American astronomers from Cornell University have discovered for the first time a cosmic event that could turn into a new type of stellar catastrophe. Observations have shown that a distant star 1 billion light-years from Earth has somehow returned to life after the explosion that killed it. The study was published in the scientific journal magazine Nature.
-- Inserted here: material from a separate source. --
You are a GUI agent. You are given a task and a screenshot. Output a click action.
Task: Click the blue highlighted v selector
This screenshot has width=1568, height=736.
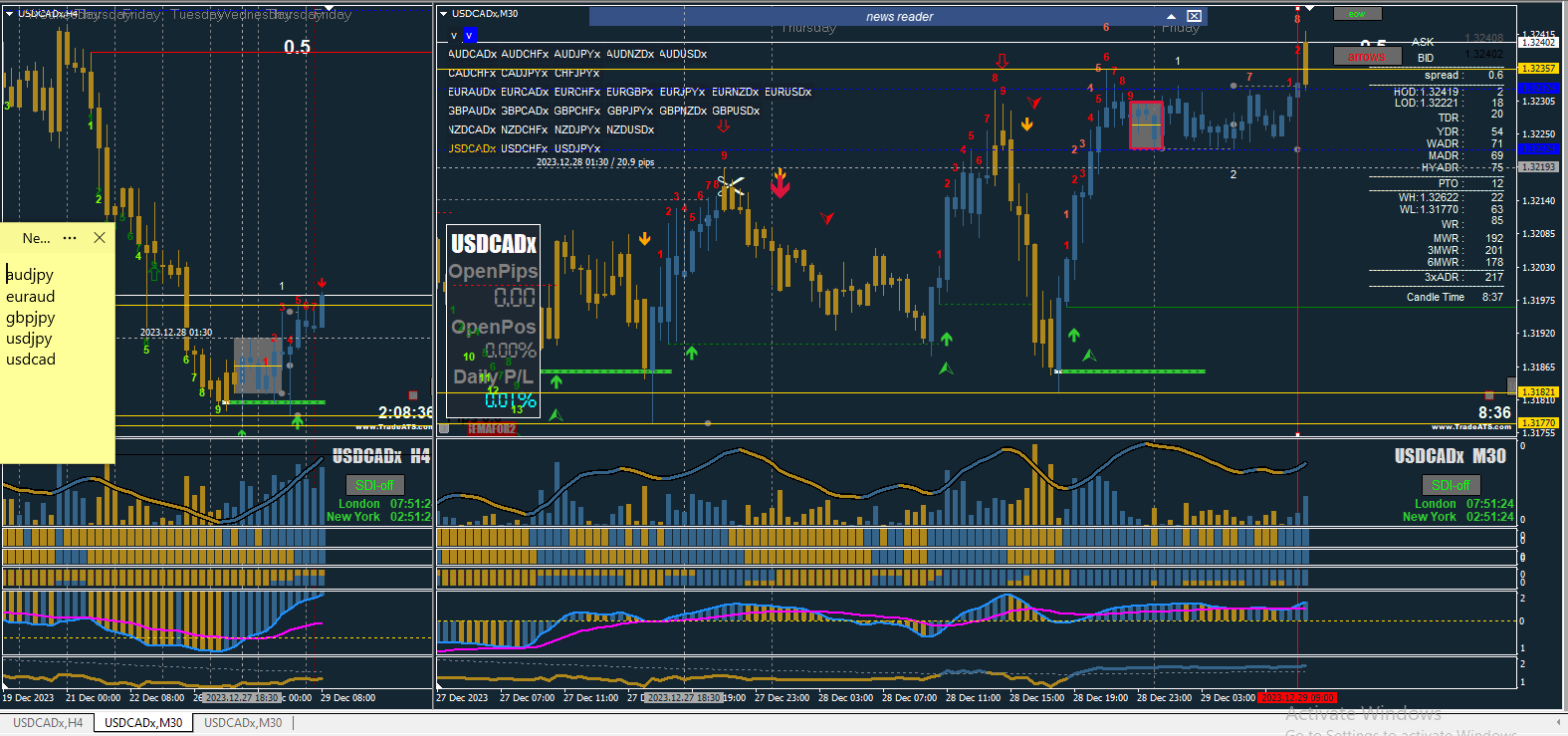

According to scientists, the object, called AT2022tsd, continued to emit powerful bursts of energy for 120 days, each lasting several minutes and with a power comparable to the initial explosion. The researchers concluded that they were dealing with an extremely rare phenomenon known as a fast blue optical transient (LFBOT). However, the intensity and duration of AT2022tsd bursts were greater than those previously recorded by LFBOT.
“Nobody knew what to say. We’d never seen anything like it in a supernova or LFBOT before—something as fast and bright as the first explosion a few months later. Surprisingly, instead of fading out as expected, the source briefly brightened again. This “It happened over and over again. LFBOTs themselves are an exotic phenomenon, so this was even weirder,” says the study’s lead author, Anna Ho.
Astronomers aim to find out exactly what causes such unusual behavior of the exploding star. They suspect that the source of the emissions may be a nearby black hole whose magnetic field directs jets of remaining matter from the star.
Earlier astronomers I learnedWhether the solar system is threatened by the visit of a wandering star in 29 thousand years.